• What you need to do:
For the string "agent", search the entries below and copy every line where it appears.

• Supplied data:

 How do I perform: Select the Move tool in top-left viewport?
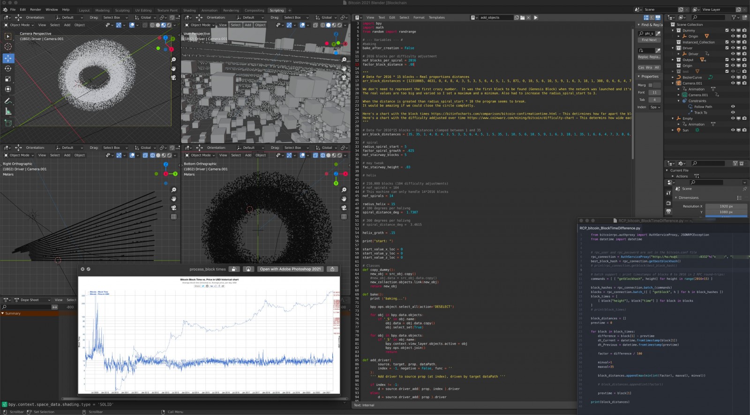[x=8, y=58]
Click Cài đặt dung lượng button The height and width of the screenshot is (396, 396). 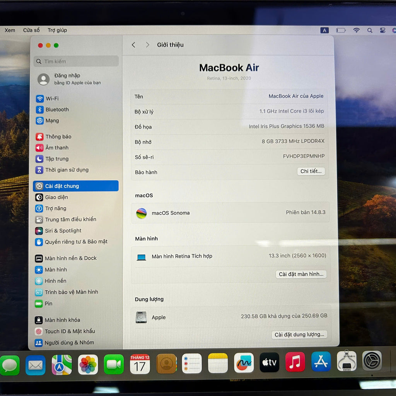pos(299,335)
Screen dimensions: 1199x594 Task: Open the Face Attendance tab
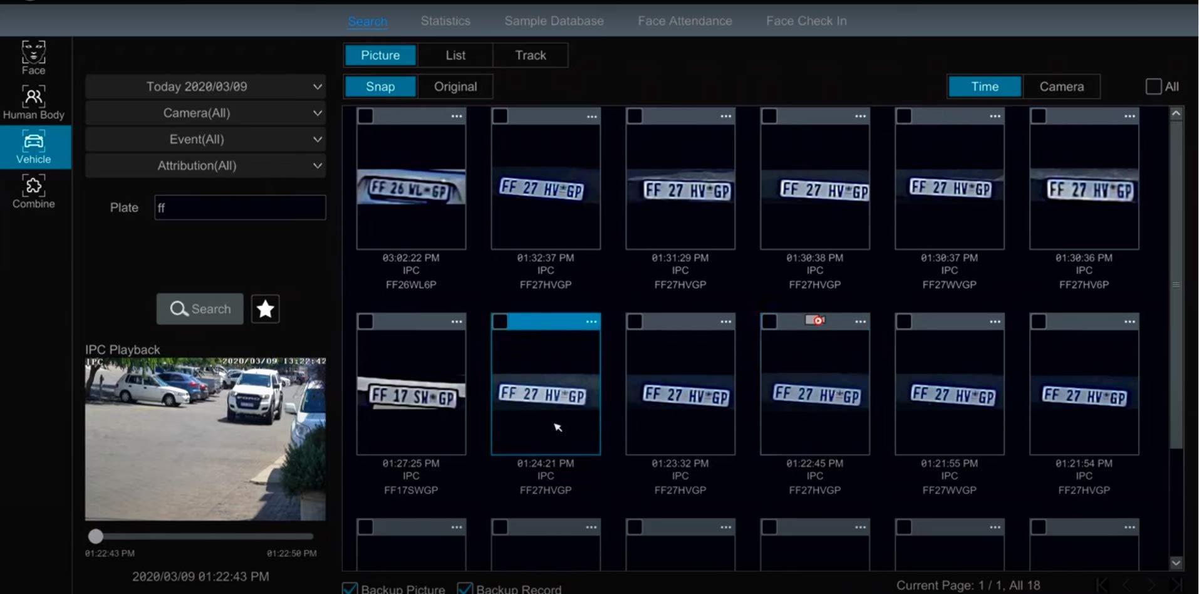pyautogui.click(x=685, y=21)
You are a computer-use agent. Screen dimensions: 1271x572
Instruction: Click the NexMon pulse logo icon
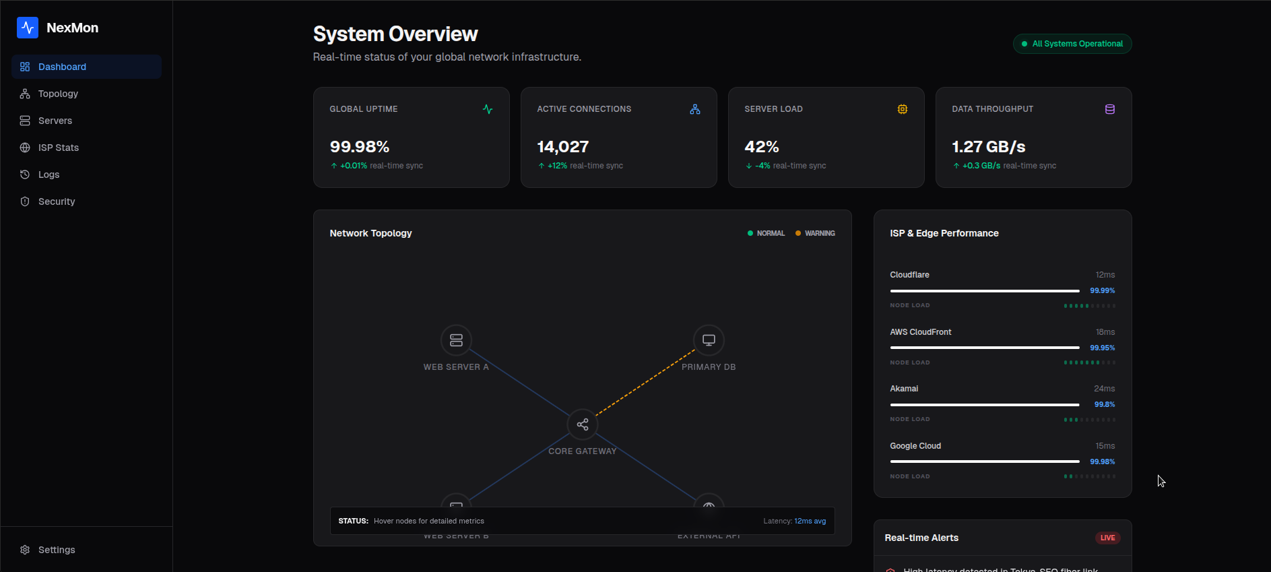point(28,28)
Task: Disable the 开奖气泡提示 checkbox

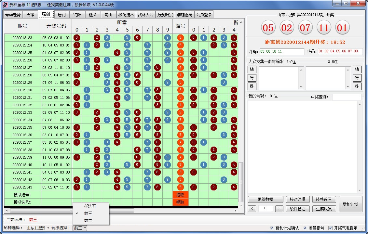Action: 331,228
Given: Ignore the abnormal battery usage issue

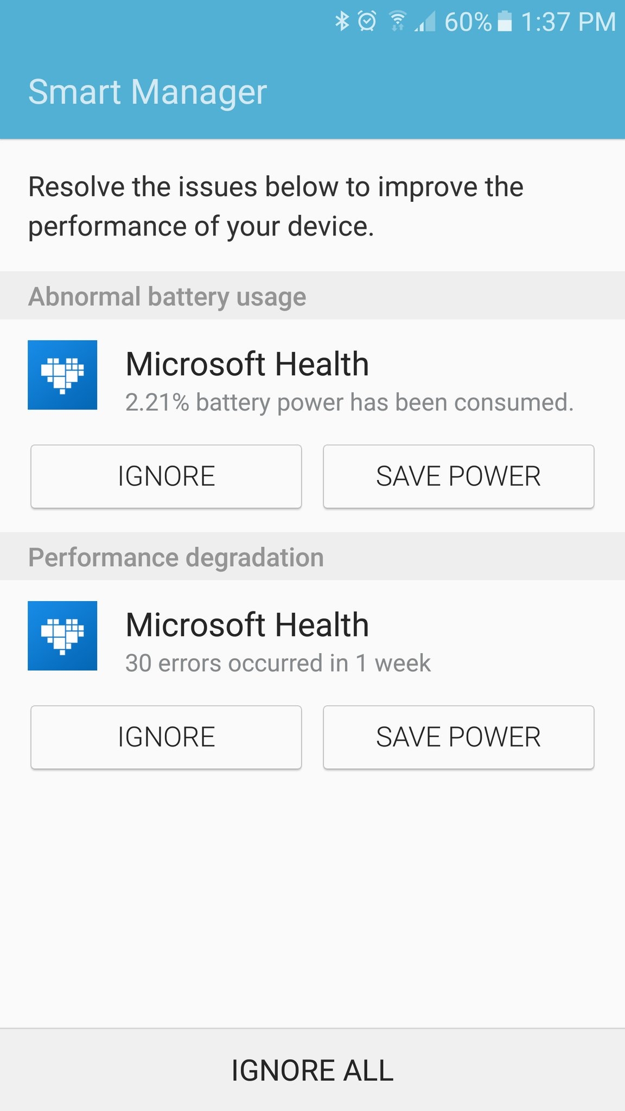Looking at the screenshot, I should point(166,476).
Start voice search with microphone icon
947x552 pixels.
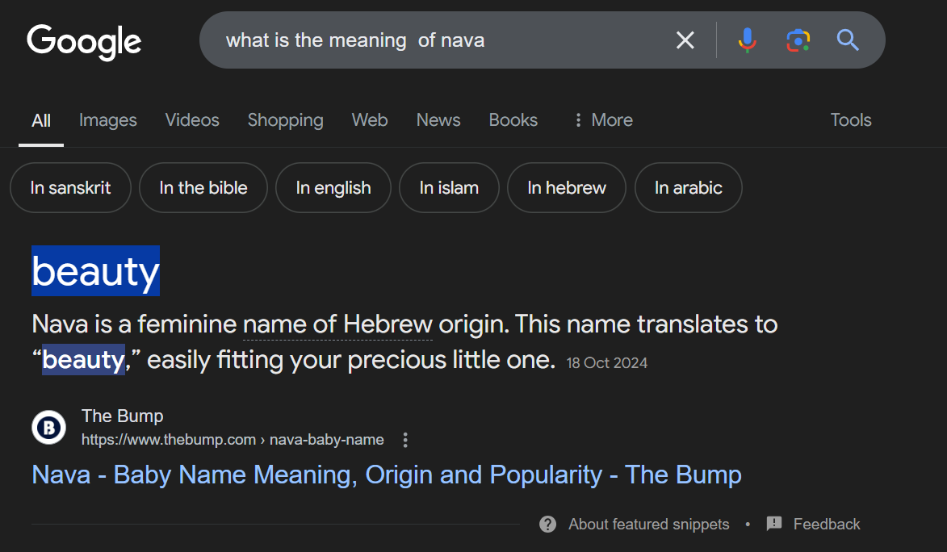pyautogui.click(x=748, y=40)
* * *
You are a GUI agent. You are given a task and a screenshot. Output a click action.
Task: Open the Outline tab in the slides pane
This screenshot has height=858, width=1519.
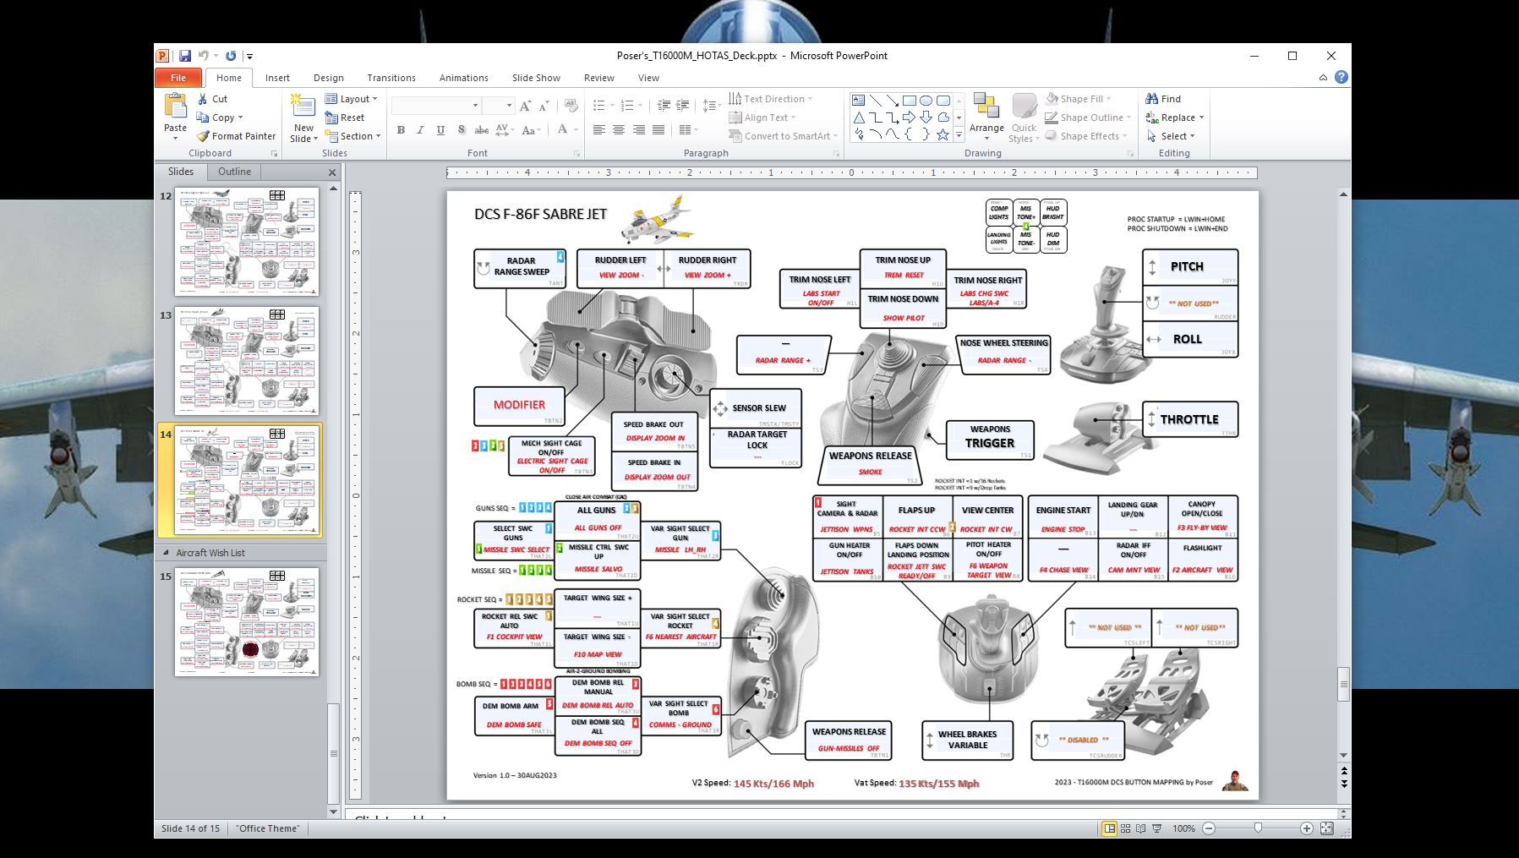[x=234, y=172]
* * *
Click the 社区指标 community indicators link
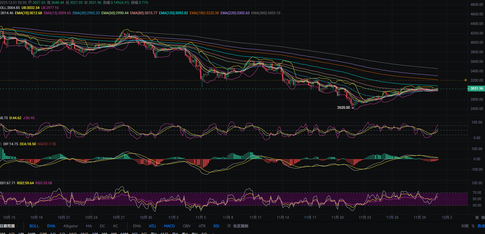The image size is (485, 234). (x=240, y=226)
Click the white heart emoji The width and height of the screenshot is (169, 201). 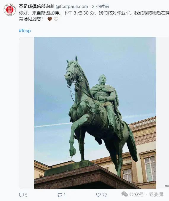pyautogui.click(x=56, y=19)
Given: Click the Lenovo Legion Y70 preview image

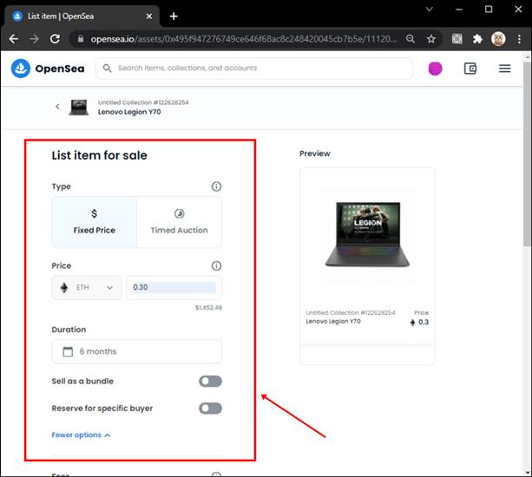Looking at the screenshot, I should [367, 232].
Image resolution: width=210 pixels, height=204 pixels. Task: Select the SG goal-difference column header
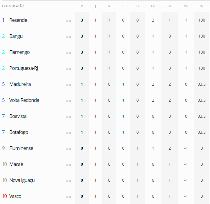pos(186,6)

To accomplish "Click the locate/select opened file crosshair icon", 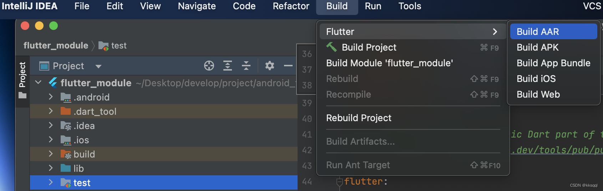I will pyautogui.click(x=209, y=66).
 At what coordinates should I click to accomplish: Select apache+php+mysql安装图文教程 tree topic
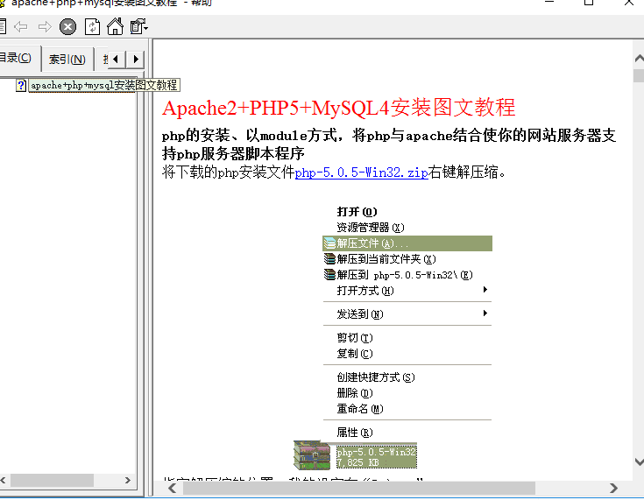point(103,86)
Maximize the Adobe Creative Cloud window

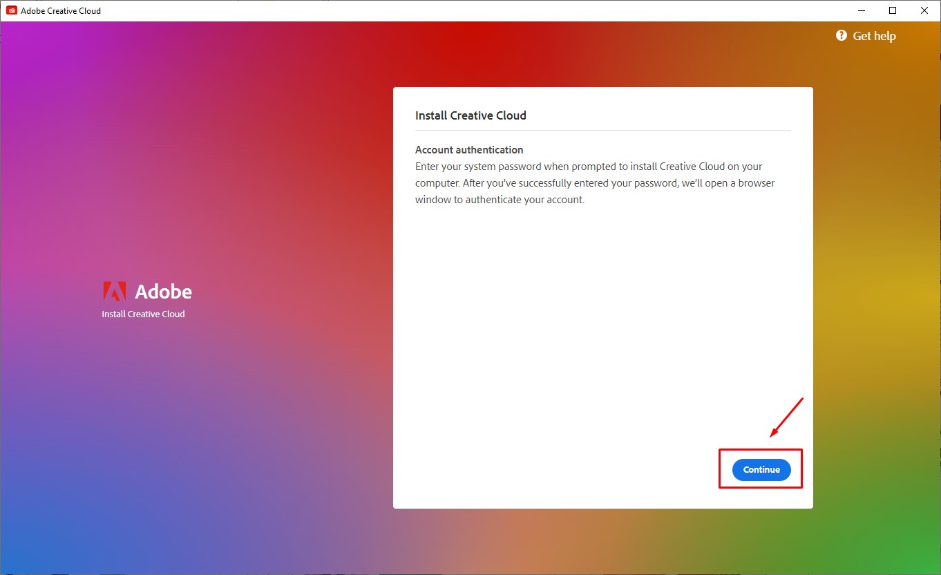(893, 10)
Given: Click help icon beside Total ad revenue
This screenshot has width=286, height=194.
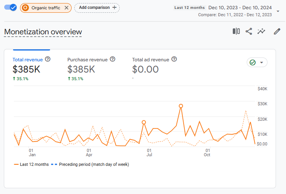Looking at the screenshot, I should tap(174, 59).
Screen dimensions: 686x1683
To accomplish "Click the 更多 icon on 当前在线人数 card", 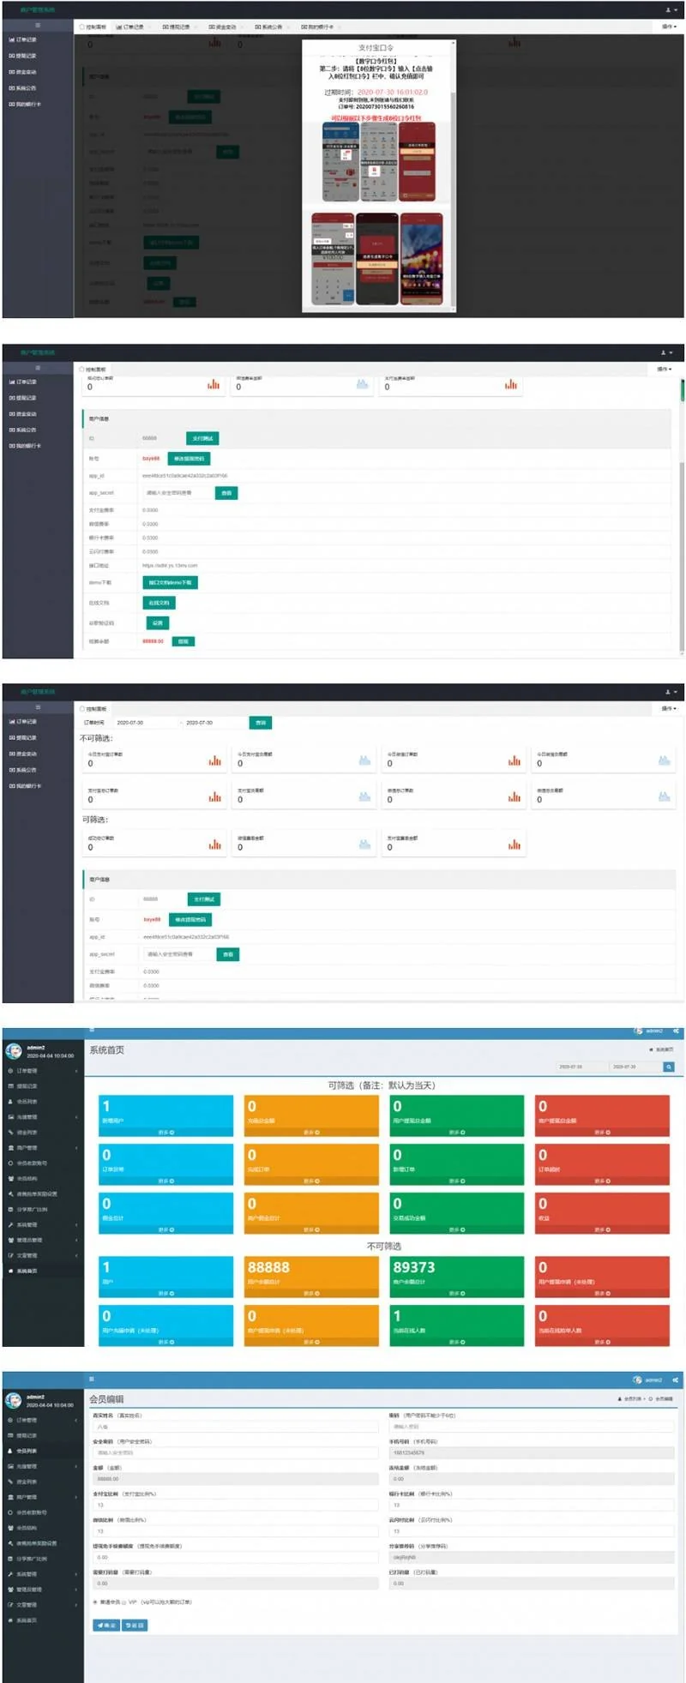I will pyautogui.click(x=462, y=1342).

• Exercise result:
You are a computer-use agent. Screen dimensions: 1271x572
You are a GUI agent. You are given a task and a screenshot. Output a click action.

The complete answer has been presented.